Segment Start: Quoted passage
When I first heard about the massacre in Wilkinsburg, Pennsylvania, that left five dead and three wounded, I was mortified, saddened and dejected. This type of violence is something that you wouldn’t wish on any community, and my heart goes out to the victims and their families. It’s going to take a concerted effort from all of us to band together through various measures to ensure that something this horrific never happens again.
Or so I thought.
Apparently we’ve been thinking way too deep about the issue of gun violence by blacks against blacks. Now former WTAE-TV anchorperson Wendy Bell, in all her infinite wisdom, has cracked the code to black-on-black violence in this country.
In a now-deleted Facebook post, Bell gets her criminal profiler on and makes assumptions about the killers such as them being black men, likely teens or in their early 20s, having multiple siblings from multiple fathers and their mothers work multiple jobs. She then goes into an anecdote about dining in a restaurant shortly after the murders and seeing a young black waiter working incredibly hard, which inspired her to compliment his manager on his performance. She ends her post by saying that those kind words potentially changed the course of this man’s life, and that in general being nice to someone who is African-American could make them reconsider a life of crime.
Segment End: Quoted passage
How to complete this task => Decide whether each statement agrees with the passage on the Wilkinsburg shooting: (a) the attack left five people dead and three wounded; (b) Bell's Facebook post can still be read; (c) Bell complimented the waiter directly to him. Give yes or no for each, with the deciding words quoted. The lines after this point are separate material with no tie to the passage.
Segment Start: Dataset excerpts
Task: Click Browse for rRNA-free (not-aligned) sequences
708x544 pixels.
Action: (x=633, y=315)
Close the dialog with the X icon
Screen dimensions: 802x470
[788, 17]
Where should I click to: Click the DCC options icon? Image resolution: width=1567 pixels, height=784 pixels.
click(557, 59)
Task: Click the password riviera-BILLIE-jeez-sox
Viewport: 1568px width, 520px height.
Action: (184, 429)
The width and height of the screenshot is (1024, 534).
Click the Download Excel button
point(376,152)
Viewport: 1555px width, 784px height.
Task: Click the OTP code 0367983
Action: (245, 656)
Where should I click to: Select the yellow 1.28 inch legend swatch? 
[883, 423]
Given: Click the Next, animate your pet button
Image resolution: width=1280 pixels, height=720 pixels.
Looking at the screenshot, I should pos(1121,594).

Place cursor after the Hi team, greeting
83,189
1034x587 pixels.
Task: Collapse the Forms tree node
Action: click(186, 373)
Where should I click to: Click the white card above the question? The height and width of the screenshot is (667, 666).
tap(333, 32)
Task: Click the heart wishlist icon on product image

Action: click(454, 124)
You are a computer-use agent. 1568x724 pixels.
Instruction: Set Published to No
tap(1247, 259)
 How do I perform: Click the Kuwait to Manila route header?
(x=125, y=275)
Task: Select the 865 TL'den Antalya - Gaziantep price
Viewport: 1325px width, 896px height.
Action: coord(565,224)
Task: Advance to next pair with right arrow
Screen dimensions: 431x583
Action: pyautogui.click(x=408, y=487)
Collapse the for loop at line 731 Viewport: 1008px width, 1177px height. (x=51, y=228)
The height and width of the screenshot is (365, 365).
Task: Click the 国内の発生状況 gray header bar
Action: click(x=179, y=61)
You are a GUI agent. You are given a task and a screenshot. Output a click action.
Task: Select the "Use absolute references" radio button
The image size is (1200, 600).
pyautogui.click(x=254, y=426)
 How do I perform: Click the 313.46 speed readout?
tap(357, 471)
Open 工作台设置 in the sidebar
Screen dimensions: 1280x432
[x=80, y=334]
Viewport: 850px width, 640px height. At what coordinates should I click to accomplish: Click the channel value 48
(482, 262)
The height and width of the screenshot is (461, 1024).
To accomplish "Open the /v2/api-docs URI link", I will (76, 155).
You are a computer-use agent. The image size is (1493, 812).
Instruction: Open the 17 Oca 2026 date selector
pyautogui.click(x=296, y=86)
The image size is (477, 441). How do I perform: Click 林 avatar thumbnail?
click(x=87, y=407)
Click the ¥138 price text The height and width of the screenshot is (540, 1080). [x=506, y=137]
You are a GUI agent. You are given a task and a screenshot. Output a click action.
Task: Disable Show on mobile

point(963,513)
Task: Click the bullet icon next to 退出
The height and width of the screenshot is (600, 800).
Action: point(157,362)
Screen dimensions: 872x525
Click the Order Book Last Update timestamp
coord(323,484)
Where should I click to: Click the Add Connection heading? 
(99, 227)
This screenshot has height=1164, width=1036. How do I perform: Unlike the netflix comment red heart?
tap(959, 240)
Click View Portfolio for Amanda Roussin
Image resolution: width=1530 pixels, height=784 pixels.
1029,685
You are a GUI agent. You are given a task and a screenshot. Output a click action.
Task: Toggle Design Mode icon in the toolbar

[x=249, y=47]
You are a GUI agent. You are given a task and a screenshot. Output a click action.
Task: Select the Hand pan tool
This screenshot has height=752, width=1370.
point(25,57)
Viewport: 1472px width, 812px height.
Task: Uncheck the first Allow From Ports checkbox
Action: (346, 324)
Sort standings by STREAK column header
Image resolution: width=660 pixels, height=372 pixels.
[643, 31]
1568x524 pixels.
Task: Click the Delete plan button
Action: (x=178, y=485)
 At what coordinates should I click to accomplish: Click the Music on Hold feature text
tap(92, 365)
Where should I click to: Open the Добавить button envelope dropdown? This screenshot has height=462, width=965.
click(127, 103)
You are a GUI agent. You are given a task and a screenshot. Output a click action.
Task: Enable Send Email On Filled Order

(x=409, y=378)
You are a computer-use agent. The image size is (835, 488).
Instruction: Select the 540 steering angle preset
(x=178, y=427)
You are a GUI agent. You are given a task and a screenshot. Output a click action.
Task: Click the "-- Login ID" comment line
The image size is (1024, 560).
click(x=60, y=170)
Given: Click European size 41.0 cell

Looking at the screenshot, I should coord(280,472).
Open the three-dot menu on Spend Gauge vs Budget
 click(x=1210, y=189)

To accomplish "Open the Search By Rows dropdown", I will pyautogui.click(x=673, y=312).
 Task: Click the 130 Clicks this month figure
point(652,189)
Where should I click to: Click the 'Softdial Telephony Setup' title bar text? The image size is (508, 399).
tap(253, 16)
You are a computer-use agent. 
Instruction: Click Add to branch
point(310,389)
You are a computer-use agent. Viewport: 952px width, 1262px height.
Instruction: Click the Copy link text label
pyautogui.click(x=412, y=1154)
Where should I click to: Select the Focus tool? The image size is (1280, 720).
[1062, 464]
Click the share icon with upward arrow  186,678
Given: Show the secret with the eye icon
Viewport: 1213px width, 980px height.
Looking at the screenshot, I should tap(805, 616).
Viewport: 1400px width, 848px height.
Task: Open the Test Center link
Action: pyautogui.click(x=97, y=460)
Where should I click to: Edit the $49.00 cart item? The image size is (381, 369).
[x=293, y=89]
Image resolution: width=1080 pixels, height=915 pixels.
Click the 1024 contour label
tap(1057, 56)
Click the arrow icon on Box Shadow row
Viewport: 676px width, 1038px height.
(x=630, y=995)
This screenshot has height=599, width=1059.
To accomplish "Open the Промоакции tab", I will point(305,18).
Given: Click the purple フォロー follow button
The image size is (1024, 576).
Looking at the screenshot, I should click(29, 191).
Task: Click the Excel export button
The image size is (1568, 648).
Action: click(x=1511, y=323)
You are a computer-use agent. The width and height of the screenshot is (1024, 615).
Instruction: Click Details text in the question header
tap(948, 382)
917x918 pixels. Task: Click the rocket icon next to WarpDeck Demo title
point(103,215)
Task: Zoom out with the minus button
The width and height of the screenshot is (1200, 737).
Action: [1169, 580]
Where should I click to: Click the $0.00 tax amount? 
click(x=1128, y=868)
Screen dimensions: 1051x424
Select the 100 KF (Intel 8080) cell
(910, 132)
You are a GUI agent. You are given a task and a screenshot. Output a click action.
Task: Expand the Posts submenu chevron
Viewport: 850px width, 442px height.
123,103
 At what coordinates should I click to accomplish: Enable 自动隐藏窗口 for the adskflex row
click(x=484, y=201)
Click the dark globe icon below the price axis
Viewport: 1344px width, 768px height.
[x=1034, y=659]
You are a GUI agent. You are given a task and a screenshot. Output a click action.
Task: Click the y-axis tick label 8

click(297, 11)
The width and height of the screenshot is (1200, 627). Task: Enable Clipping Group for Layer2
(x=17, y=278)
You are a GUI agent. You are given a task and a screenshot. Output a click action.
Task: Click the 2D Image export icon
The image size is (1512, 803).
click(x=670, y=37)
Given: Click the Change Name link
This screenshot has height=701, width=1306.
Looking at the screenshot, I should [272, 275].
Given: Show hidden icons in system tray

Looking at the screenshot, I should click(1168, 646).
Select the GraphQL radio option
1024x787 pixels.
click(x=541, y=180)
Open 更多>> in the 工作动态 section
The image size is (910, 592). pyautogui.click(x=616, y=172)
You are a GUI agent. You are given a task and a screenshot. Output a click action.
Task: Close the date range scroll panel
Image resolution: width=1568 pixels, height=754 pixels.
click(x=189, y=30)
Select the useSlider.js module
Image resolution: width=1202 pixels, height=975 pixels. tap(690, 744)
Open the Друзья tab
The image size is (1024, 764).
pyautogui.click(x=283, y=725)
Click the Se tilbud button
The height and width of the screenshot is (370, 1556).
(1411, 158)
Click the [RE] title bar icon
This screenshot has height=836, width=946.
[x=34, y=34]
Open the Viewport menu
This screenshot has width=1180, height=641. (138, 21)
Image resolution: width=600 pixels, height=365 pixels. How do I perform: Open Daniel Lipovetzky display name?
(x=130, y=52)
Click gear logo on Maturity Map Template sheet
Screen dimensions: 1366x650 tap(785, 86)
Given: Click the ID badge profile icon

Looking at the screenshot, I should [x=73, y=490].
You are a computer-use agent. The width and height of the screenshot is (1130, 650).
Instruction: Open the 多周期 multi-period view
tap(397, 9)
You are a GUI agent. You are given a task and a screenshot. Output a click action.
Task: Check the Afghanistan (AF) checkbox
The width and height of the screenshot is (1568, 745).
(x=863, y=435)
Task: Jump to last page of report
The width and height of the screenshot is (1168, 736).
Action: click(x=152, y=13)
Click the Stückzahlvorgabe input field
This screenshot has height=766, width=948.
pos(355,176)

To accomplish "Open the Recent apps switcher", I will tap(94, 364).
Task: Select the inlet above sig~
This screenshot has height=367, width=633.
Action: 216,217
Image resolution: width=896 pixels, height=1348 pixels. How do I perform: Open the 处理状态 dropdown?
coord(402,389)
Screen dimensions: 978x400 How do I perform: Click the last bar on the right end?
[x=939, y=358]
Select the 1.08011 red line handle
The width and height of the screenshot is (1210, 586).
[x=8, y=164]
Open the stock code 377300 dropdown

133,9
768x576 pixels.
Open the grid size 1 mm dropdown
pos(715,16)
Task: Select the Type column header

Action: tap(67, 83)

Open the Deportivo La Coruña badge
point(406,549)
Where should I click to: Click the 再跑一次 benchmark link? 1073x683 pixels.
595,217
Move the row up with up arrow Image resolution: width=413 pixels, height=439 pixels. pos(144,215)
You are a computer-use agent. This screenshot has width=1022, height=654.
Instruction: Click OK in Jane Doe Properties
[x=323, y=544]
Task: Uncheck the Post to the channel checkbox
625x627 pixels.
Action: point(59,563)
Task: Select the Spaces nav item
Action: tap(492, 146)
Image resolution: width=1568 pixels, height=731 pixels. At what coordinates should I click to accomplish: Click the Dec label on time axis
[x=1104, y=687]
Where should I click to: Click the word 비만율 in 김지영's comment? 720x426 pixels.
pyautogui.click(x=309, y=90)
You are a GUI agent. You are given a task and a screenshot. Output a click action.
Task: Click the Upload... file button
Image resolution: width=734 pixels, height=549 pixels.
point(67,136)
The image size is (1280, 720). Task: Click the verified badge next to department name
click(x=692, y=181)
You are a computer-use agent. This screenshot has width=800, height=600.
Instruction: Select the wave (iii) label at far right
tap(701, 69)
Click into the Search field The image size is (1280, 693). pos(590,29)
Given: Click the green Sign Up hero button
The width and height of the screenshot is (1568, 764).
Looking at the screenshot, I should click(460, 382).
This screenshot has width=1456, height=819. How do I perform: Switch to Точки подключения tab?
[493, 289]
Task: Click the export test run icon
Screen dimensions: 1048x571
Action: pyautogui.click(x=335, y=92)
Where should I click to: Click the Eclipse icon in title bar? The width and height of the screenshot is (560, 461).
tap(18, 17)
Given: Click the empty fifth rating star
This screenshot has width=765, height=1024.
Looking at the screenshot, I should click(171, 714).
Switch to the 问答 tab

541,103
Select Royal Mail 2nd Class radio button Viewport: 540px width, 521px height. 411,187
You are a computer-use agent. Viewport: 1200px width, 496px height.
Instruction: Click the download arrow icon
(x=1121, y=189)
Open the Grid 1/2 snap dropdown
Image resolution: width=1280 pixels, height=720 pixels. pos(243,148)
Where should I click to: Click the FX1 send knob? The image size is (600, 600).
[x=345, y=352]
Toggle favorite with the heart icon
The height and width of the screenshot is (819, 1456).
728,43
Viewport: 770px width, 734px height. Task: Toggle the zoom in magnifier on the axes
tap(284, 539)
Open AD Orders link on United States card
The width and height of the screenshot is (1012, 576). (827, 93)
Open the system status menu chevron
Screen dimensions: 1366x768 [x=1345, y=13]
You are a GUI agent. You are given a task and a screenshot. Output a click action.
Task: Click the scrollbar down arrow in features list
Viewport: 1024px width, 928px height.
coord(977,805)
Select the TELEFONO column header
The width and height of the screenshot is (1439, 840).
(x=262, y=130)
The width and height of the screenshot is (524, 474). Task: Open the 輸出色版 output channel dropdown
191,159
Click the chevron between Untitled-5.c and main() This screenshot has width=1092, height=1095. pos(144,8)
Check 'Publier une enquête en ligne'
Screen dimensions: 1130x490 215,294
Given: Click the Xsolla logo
Segment End: Dataset excerpts
Completed task =>
(a) Yes: "left five dead and three wounded"
(b) No: "In a now-deleted Facebook post"
(c) No: "inspired her to compliment his manager on his performance"